Clarence Harper, a former youth counselor who is now a volunteer dispatcher for the Red Cross, has been an emergency volunteer since 1995.
"I would recommend people to call the NET program," he said. "It's a really valuable training: you get first aid training and it's a good confidence builder. I'm really happy, it's been a very positive experience for me."

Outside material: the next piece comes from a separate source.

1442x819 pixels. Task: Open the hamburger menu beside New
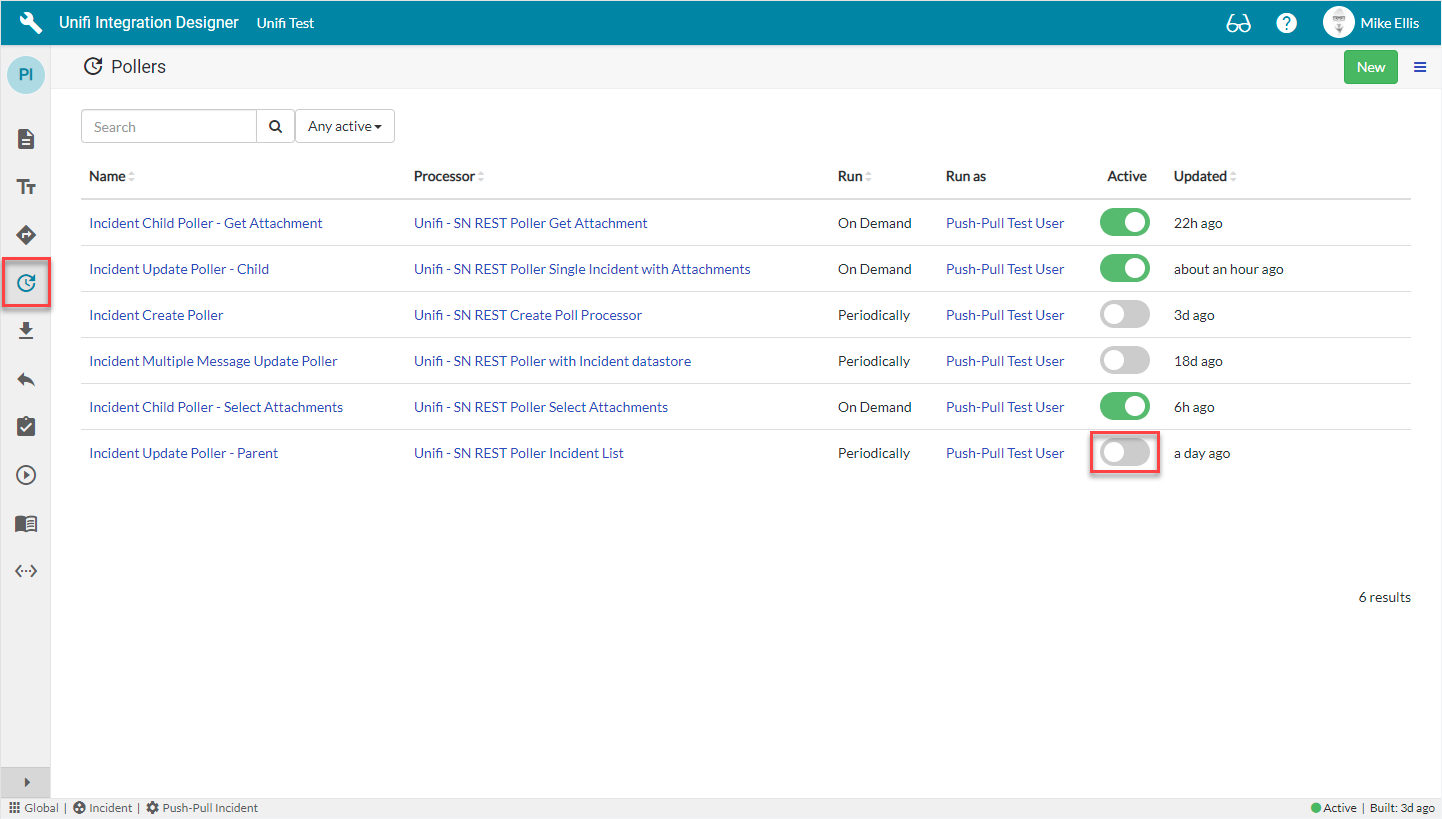point(1419,67)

Harper said that thanks to his training he has been able to help others – possibly saving their lives. On the scene when a stranger collapsed with a heart attack, he was able to administer CPR until an ambulance arrived. On another occasion, Harper saw smoke coming from an apartment.
"I broke the glass and grabbed a fire extinguisher," Harper said. "I put my hand on the door to make sure it wasn't hot — and it wasn't so I went in. The bed was on fire so I just used the fire extinguisher to put it out.
"A guy had passed out in the bathroom and I could smell alcohol on his breath.  He was unresponsive so I dragged him out of there." When firefighters arrived they joked he was putting them out of a job.

 
Clarence Harper, a longtime volunteer with the Neighborhood Emergency Teams program, has received several awards for his service. Here Harper is pictured with Carmen Merlo, director of the Portland Office of Emergency Management

Ethan Jewett, who heads the Woodlawn Neighborhood Emergency Team, said he hopes more people in North and Northeast Portland find out about the training and join up.
"The whole point of NET is that no city could have enough firefighters on hand waiting in case of an emergency. It's just not possible."
Diversity is the key to an effective team, Jewett said, because it makes trust and communication possible during a crisis. He's keen to work with more people of color and people who speak Spanish, for example.
"It's not like I just want some Spanish speakers on my team: it's that I need them on my team," he said. "NET teams need people who can communicate with people in their own languages."